──────── Text extract ────────

New York’s new law makes it illegal to advertise renting out an entire apartment for less than 30 days.52 While it was already illegal under the state’s Multiple Dwelling Law for an individual to rent out his home for less than 30 days when they are themselves not physically present,53 the new law makes the situation worse by making it easier for the government to find and slap nonconforming hosts with a $7,500 fine—and opens Airbnb itself up to equal liability.54 In October 2016, Airbnb filed a federal lawsuit challenging the law as a violation of the company’s and hosts’ First Amendment rights and as preempted by the Communications Decency Act, only to drop the case several weeks later after the city promised not to prosecute Airbnb and only target its users.55 This situation, unfortunate as it is, perfectly illustrates the problem of regulatory capture, and the danger of assuming businesses and regulators are always adversaries. Airbnb, for all its lofty rhetoric about protecting the rights of its users, ended its opposition to an overbearing law as soon as it was able to make a deal that protected its narrow interests, selling its own users out in the hopes of a cozy relationship with regulators. After all, the only thing better than no regulations are stringent regulations that don’t apply to you.

New York’s law is merely the best-publicized battle over hotel-backed anti-apartment-sharing regulations. The Santa Monica City Council passed a similar ban in 2015.56 The first host prosecuted under the ban entered into a plea deal in July 2016, agreeing to a $3,500 fine and two years’ probation.57 In October 2016, a Nashville judge struck down an ordinance that required potential hosts of short-term rentals to first apply for a permit from the city. 58

2.    The Affordable Housing Problem

Most of the backlash against Airbnb, particularly in densely populated cities like New York and San Francisco, has been justified on the ground that nefarious landlords use the service to rent apartments to tourists full-time. Activists and regulators claim that these “illegal hotels” co-opt the already limited supply of affordable housing, contributing to gentrification and forcing poor minorities out of their own communities.

──────── Data section ────────

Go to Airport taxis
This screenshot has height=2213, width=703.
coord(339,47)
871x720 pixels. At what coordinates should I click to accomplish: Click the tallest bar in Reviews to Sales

────────

Task description: Write the next part of the text on Airbnb regulation, picking up after its final sentence. The material comes from a separate source, unrelated to the text on Airbnb regulation.

Response to the exercise:
This is a compelling narrative—except that it simply isn’t backed up by the facts on the ground. There is no indication that wealthy speculators are buying up normal apartments to skirt regulations on hotels. According to data obtained by the New York Times, seventy-five percent of revenue earned by active hosts in New York City who share their entire home came from people who have only one or two rental listings on the platform.”59 Considering that a significant portion of Airbnb rentals are for single bedrooms in host-occupied homes, even that number may be misleadingly low. The vast majority of Airbnb hosts are renting out either their own home or a single investment property (presumably an otherwise vacant vacation home)—a far cry from the robber barons playing Monopoly with other people’s homes that people like New York Mayor Bill De Blasio appear to be concerned about.60

What one sees after looking at the data Airbnb has released about its users is that the average host is an ordinary person of no great means who occasionally rents out their home in order to make ends meet in a high-rent area. According to Airbnb’s New York City Economic Impact Report, seventy-eight percent of New York hosts earn “low, moderate, or middle incomes” and seventy-two percent “use the money they earn sharing their space to stay in their homes.”61 The median income earned from being a host was only $5,110—a substantial sum for an empty nester renting out an extra room, but hardly the amount one would expect for the owner of an illicit hotel in the country’s most expensive city.62

Opponents of online apartment-sharing like to blame the business model for the housing shortages currently plaguing cities like New York and San Francisco.63 But New York’s housing shortage was a problem long before Airbnb came on the scene in 2008. City and state officials recognized the lack of available housing as an issue as early as 1936.64 Indeed, high rents and limited housing have been features of life in Gotham for generations and can hardly be placed, solely or substantially, at the feet of new players like Airbnb.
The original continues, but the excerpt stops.